Hu Xuelei, Xu Lei
Department of Computer Science and Engineering, The Chinese University of Hong Kong, Shatin, NT, Hong Kong, China.
Neural Netw. 2004 Oct-Nov;17(8-9):1051-9. doi: 10.1016/j.neunet.2004.07.005.
It is well-known that constrained Hebbian self-organization on multiple linear neural units leads to the same k-dimensional subspace spanned by the first k principal components. Not only the batch PCA algorithm has been widely applied in various fields since 1930s, but also a variety of adaptive algorithms have been proposed in the past two decades. However, most studies assume a known dimension k or determine it heuristically, though there exist a number of model selection criteria in the literature of statistics. Recently, criteria have also been obtained under the framework of Bayesian Ying-Yang (BYY) harmony learning. This paper further investigates the BYY criteria in comparison with existing typical criteria, including Akaike's information criterion (AIC), the consistent Akaike's information criterion (CAIC), the Bayesian inference criterion (BIC), and the cross-validation (CV) criterion. This comparative study is made via experiments not only on simulated data sets of different sample sizes, noise variances, data space dimensions, and subspace dimensions, but also on two real data sets from air pollution problem and sport track records, respectively.
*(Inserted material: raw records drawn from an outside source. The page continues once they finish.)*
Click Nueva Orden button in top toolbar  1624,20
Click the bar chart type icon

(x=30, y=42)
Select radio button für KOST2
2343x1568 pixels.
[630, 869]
Experiments have shown that BIC outperforms AIC, CAIC, and CV while the BYY criteria are either comparable with or better than BIC. Therefore, BYY harmony learning is a more preferred tool for subspace dimension determination by further considering that the appropriate subspace dimension k can be automatically determined during implementing BYY harmony learning for the principal subspace while the selection of subspace dimension k by BIC, AIC, CAIC, and CV has to be made at the second stage based on a set of candidate subspaces with different dimensions which have to be obtained at the first stage of learning.
众所周知,多个线性神经单元上的受限赫布自组织会导致由前(k)个主成分所张成的相同(k)维子空间。自20世纪30年代以来,不仅批处理主成分分析(PCA)算法已在各个领域广泛应用,而且在过去二十年中还提出了各种自适应算法。然而,尽管统计学文献中有许多模型选择标准,但大多数研究都假设维度(k)已知或通过启发式方法确定它。最近,在贝叶斯阴阳(BYY)和谐学习框架下也得到了相关标准。本文进一步将BYY标准与现有的典型标准进行比较研究,包括赤池信息准则(AIC)、一致赤池信息准则(CAIC)、贝叶斯推断准则(BIC)和交叉验证(CV)准则。这种比较研究不仅通过对不同样本大小、噪声方差、数据空间维度和子空间维度的模拟数据集进行实验,还分别对来自空气污染问题和运动轨迹记录的两个真实数据集进行实验。实验表明,BIC优于AIC、CAIC和CV,而BYY标准与BIC相当或更好。因此,BYY和谐学习是用于子空间维度确定的更优工具,进一步考虑到在对主子空间实施BYY和谐学习过程中可以自动确定合适的子空间维度(k),而BIC、AIC、CAIC和CV选择子空间维度(k)必须在学习的第一阶段获得一组具有不同维度的候选子空间的基础上,在第二阶段进行。